Se empeñó en sumar ante su público su cuarto «MVP»

El «showtime» de Bryant no dio opción a nadie
El «showtime» de Bryant no dio opción a nadie

Madrid- El Partido de las Estrellas se disputaba en su casa, ante su público, era el 60 aniversario del evento y, además, había mucho jovencito insolente dispuesto a discutir cuanto antes su dominio en la NBA. Se daban todas las condiciones para que Kobe Bryant se empeñase en ser el máximo protagonista de la fiesta. La estrella de los Lakers no tenía tiempo para relajarse, como hicieron otros de los elegidos, quería conseguir su cuarto título de jugador más valioso en un «All Star» (sólo Bob Pettit tiene tantos), ser el máximo anotador y parar los pies a las nuevas generaciones. Fue el jefe de la noche. Nadie sumó más puntos, ni, por supuesto, ninguno de sus compañeros ni rivales ensayó más veces el tiro a canasta.

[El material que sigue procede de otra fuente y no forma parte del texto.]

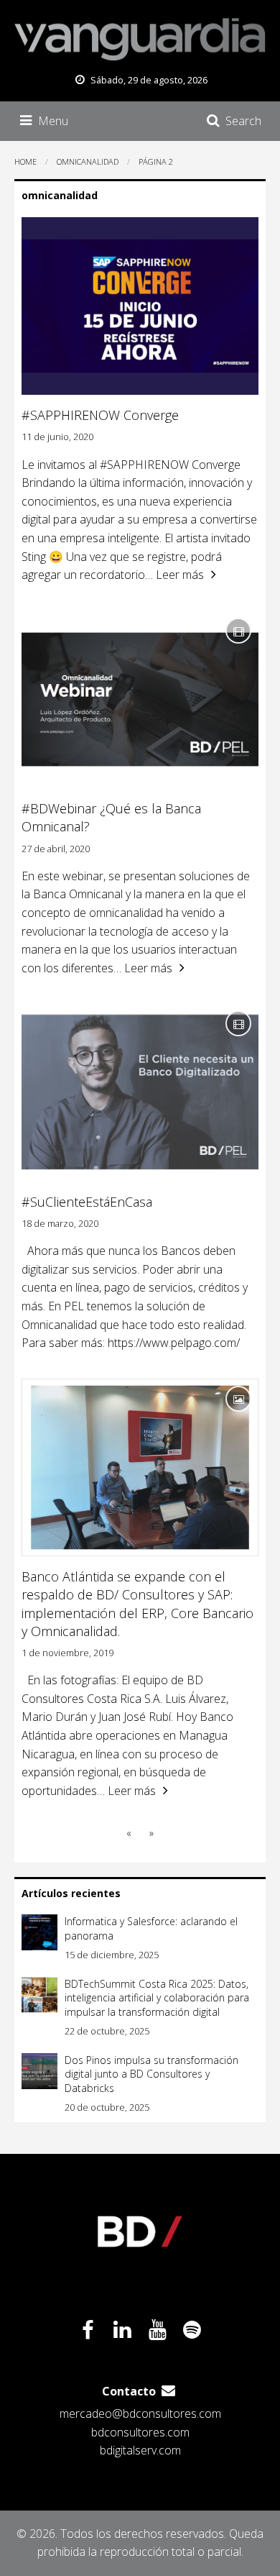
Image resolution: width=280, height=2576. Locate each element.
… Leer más (174, 575)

La velada se calentó con la reacción del equipo del Este en la segunda mitad, cuando LeBron se puso en plan estrella en busca de contestar al escolta angelino. «King» James todavía no tiene corona, tiene prisa por conseguirla y trató de robarle protagonismo a Kobe. Su cara a cara resultó lo más brillante del menú en el Staples, que no fue muy distinto a lo que se suele ver la noche del domingo en el Fin de Semana de las Estrellas. Quizá un poco más de competitividad y algo menos de pachanga que otras veces, pero nunca será un encuentro del que se puedan sacar conclusiones para la segunda mitad de temporada. Además de LeBron, Kevin Durant fue de los más activos, casualmente otro de los candidatos a ser la próxima gran estrella de la Liga y ocupar el sitio de Bryant. Blake Griffin, el recién llegado que más ruido ha hecho en la NBA en las últimas décadas, no jugó demasiado, aunque tuvo tiempo de volver a castigar el aro con alguno de sus ya famosos mates. El «rookie» de los Clippers también jugaba en casa, aunque no fue su noche. Ya había tenido el papel principal en el partido que enfrentó a los más jóvenes el viernes y en el concurso de matadores, que se llevó el sábado después de saltar por encima del capó de un coche. En el fin de fiesta fue un actor de reparto, porque en la jerarquía todavía tiene muchas personalidades por delante.

De momento, la más grande es la de Kobe, que disfrutó recordando a sus posibles sucesores que sigue siendo el rey. Ahora tendrá que demostrarlo tirando de unos Lakers que están tropezando más de lo esperado.

La cuota española la puso por cuarta vez Pau Gasol, y lo hizo elevando su récord de puntuación en este evento hasta los 17 puntos. Muy lejana queda ya aquella primera vez en la que se quedó a cero y, aunque su estilo no va con la tradicional exhibición de habilidades que es el «All Star», lo cierto es que sigue haciendo historia, brillando donde nunca lo hizo un español: «Vamos haciendo camino y dejando huella», dijo.